== EXCERPTED RECORDS

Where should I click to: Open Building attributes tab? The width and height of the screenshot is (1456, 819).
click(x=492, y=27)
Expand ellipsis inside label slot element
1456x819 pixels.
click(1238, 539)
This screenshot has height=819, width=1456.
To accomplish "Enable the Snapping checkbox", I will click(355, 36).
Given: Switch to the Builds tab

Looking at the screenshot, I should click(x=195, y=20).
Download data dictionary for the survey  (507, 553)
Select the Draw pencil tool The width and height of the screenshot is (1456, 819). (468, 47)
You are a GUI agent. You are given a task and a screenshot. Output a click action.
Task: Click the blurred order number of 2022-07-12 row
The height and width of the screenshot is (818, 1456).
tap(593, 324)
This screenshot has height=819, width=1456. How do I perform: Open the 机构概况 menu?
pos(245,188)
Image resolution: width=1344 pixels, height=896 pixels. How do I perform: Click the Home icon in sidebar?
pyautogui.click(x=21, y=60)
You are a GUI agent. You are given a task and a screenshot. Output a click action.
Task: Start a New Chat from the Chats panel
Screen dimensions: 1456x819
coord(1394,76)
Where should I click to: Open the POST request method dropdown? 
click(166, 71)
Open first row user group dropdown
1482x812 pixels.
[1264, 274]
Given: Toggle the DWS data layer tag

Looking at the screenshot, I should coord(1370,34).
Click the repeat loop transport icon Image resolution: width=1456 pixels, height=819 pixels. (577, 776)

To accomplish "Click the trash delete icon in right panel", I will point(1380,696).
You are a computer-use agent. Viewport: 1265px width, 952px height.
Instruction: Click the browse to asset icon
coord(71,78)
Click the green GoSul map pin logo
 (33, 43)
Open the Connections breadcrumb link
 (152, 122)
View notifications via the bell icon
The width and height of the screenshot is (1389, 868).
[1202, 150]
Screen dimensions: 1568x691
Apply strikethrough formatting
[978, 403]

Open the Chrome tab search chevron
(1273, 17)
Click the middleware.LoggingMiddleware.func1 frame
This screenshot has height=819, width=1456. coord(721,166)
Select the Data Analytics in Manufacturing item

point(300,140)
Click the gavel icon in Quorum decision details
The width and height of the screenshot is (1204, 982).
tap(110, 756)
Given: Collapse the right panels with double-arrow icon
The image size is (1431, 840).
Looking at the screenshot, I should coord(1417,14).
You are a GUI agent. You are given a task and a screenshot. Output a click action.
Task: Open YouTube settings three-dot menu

====

▶ WHAT THE TASK ASKS
Repeat the line containing "1482x812 pixels." and all subsequent lines through the final line of the data, exactly and with no others.

▶ ANSWER SECTION
1482x812 pixels.
[1264, 274]
Given: Toggle the DWS data layer tag

Looking at the screenshot, I should coord(1370,34).
Click the repeat loop transport icon Image resolution: width=1456 pixels, height=819 pixels. (577, 776)

To accomplish "Click the trash delete icon in right panel", I will point(1380,696).
You are a computer-use agent. Viewport: 1265px width, 952px height.
Instruction: Click the browse to asset icon
coord(71,78)
Click the green GoSul map pin logo
 (33, 43)
Open the Connections breadcrumb link
 (152, 122)
View notifications via the bell icon
The width and height of the screenshot is (1389, 868).
[1202, 150]
Screen dimensions: 1568x691
Apply strikethrough formatting
[978, 403]

Open the Chrome tab search chevron
(1273, 17)
Click the middleware.LoggingMiddleware.func1 frame
This screenshot has height=819, width=1456. coord(721,166)
Select the Data Analytics in Manufacturing item

point(300,140)
Click the gavel icon in Quorum decision details
The width and height of the screenshot is (1204, 982).
tap(110, 756)
Given: Collapse the right panels with double-arrow icon
The image size is (1431, 840).
Looking at the screenshot, I should coord(1417,14).
You are a GUI agent. You are given a task and a screenshot. Output a click action.
Task: Open YouTube settings three-dot menu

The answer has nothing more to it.